§ **抜粋本文**

--- --- ---

ナポレオン戦争直後の1819年のイギリスで、地主を保護するために輸入小麦に高関税を課した穀物法のために食料が高騰し苦しい生活を強いられた労働者階級の間で、穀物法廃止の要求が高まり、その実現のために参政権獲得をめざす運動が盛り上がりつつあった。その最中、マンチェスターのセント・ピーター広場で工場労働者たちが参政権を求めて著名な運動家をロンドンから招いて、女性や子どもも多数参加する平和的な集会を開いたが、そこへ軍隊が突入して多数の死傷者が出た「ピータールーの虐殺」事件の史実を、マイク・リー監督が映画化。(155分)
シーチキン

セント・ピーター広場の事件は、ナポレオンを破ったものの多数の戦死者を出し悲惨な戦場と化した「ワーテルローの戦い(イギリス読みではウォータールーの戦い)」になぞらえて「ピータールーの虐殺」として、黎明期の「ガーディアン」紙などで報道されたらしい。

なお背景にある「穀物法」は、ナポレオン戦争が終了した1815年にイギリスで制定された法律で、ヨーロッパ大陸から安価な小麦が大量に輸入され小麦価格の暴落を防ぐために輸入小麦に高関税を課し輸入量も制限した。そのため当時のイギリス国内では小麦価格が暴騰し、同法によって利益を保護された地主階級と、物価高に苦しむ労働者階級と彼らを雇用する資本家階級との対立が激化し、穀物法廃止と自由貿易を求める「反穀物法同盟」なども結成された。

当時のブルジョアジー(資本家階級)も穀物法廃止を求め、さらに労働者階級が普通選挙権の獲得を求め、19世紀半ばに盛り上がった「チャーティスト運動」へと引き継がれていった。

なお「穀物法」自体は1846年に廃止され、地主階級に対するブルジョアジーの勝利として評価されている。

--- --- ---

§ **提供一覧**
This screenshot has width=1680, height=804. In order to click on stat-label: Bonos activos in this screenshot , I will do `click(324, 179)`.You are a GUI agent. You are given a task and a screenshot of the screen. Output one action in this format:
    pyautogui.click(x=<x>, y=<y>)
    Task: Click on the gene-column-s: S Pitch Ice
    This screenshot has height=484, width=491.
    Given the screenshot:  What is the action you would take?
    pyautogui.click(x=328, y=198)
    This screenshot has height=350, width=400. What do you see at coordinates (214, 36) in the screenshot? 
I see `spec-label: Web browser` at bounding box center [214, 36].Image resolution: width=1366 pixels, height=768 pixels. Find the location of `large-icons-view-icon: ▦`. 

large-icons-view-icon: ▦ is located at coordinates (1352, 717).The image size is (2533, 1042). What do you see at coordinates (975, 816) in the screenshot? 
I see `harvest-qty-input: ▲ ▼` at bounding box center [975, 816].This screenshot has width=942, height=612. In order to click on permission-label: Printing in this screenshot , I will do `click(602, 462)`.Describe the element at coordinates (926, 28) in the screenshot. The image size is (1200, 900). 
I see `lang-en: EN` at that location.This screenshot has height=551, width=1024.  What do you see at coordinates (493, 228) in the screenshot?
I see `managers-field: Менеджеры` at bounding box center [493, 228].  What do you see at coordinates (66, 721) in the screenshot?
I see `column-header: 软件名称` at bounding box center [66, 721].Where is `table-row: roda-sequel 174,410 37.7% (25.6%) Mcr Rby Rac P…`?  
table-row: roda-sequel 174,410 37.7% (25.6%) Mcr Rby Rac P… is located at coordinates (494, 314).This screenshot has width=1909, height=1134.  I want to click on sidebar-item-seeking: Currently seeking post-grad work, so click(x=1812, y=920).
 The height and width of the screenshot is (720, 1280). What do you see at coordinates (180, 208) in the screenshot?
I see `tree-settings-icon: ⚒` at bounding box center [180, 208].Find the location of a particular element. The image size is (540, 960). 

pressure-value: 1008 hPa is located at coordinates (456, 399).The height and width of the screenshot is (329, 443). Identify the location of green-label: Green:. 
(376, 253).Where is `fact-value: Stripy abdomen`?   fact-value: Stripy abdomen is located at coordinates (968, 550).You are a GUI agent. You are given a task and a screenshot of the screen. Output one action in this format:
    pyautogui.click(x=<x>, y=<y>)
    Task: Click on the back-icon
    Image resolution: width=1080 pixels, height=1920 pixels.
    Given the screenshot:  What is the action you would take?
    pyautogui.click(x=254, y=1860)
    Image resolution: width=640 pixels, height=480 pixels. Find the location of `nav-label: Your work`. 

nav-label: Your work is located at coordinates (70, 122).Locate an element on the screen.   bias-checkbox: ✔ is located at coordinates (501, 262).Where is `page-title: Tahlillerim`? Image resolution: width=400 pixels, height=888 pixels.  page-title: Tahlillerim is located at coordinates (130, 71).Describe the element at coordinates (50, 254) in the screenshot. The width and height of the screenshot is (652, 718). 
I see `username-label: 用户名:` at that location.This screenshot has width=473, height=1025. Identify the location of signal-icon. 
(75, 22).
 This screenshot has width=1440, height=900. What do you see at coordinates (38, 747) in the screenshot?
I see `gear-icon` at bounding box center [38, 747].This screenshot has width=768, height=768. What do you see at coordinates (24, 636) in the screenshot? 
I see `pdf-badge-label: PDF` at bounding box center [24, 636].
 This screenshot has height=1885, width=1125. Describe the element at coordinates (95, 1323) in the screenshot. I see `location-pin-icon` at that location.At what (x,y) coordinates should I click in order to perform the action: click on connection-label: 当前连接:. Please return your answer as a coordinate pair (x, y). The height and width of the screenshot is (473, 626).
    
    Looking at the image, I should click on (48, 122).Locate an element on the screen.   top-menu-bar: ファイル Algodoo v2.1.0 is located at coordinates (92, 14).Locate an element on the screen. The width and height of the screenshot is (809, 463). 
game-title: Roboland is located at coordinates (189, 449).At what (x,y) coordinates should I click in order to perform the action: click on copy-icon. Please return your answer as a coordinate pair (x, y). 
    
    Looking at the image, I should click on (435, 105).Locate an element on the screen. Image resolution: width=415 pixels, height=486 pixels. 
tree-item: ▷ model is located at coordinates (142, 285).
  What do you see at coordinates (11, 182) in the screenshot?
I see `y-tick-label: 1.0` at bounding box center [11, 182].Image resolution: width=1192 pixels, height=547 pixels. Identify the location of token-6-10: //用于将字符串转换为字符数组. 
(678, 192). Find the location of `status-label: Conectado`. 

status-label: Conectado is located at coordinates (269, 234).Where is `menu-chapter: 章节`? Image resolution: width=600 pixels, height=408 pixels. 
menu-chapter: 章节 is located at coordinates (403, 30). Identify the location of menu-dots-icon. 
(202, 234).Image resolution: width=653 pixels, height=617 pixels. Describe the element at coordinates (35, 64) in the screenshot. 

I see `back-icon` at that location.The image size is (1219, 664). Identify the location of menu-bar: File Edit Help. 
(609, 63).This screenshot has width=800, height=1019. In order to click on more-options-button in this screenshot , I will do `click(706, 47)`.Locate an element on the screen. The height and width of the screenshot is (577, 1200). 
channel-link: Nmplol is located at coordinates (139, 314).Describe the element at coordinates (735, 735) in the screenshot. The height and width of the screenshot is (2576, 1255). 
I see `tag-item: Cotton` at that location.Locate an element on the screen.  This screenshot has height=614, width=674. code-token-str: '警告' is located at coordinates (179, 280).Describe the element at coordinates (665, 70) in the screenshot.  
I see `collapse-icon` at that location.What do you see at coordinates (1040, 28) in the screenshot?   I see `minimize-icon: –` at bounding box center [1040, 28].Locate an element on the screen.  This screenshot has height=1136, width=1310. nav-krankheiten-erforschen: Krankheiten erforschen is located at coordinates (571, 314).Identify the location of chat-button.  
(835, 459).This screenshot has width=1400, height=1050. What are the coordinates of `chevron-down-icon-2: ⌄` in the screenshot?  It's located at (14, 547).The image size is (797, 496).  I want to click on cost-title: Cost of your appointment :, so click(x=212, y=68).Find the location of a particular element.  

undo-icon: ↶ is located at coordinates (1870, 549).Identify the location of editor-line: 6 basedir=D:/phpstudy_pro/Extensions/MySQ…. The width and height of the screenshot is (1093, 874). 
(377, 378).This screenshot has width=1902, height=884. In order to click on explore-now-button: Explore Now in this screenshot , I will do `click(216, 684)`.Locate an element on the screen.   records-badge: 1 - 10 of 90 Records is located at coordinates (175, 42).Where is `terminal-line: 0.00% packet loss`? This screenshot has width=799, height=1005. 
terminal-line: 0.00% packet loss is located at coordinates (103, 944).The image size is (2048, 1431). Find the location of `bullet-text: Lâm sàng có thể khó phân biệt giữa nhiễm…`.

--- --- ---

§ **課題 1**
抜粋本文の「ナポレオン戦争直後の1819」から「ガーディアン」紙などで報道されたらしい。」まで(両端を含む)を、「マンチェスター」を「リヴァプール」に差し替えて書き直すこと。
§ **課題 2**
抜粋本文に数字で書かれた西暦の年をすべて挙げよ。
§ **課題 3**
次の三つの文が抜粋本文と合うかどうかを、はいかいいえで答え、判断の決め手となる本文の語句をそのまま引用すること。(a) 穀物法は1815年に制定された。(b) セント・ピーター広場の集会に女性や子どもは参加しなかった。(c) 穀物法は1846年に廃止された。
一覧は別の出典から取ったものである。

§ **解答 1**
ナポレオン戦争直後の1819年のイギリスで、地主を保護するために輸入小麦に高関税を課した穀物法のために食料が高騰し苦しい生活を強いられた労働者階級の間で、穀物法廃止の要求が高まり、その実現のために参政権獲得をめざす運動が盛り上がりつつあった。その最中、リヴァプールのセント・ピーター広場で工場労働者たちが参政権を求めて著名な運動家をロンドンから招いて、女性や子どもも多数参加する平和的な集会を開いたが、そこへ軍隊が突入して多数の死傷者が出た「ピータールーの虐殺」事件の史実を、マイク・リー監督が映画化。(155分)
シーチキン

セント・ピーター広場の事件は、ナポレオンを破ったものの多数の戦死者を出し悲惨な戦場と化した「ワーテルローの戦い(イギリス読みではウォータールーの戦い)」になぞらえて「ピータールーの虐殺」として、黎明期の「ガーディアン」紙などで報道されたらしい。

§ **解答 2**
1819年、1815年、1846年

§ **解答 3**
(a) はい:「ナポレオン戦争が終了した1815年にイギリスで制定された法律」
(b) いいえ:「女性や子どもも多数参加する平和的な集会」
(c) はい:「「穀物法」自体は1846年に廃止され」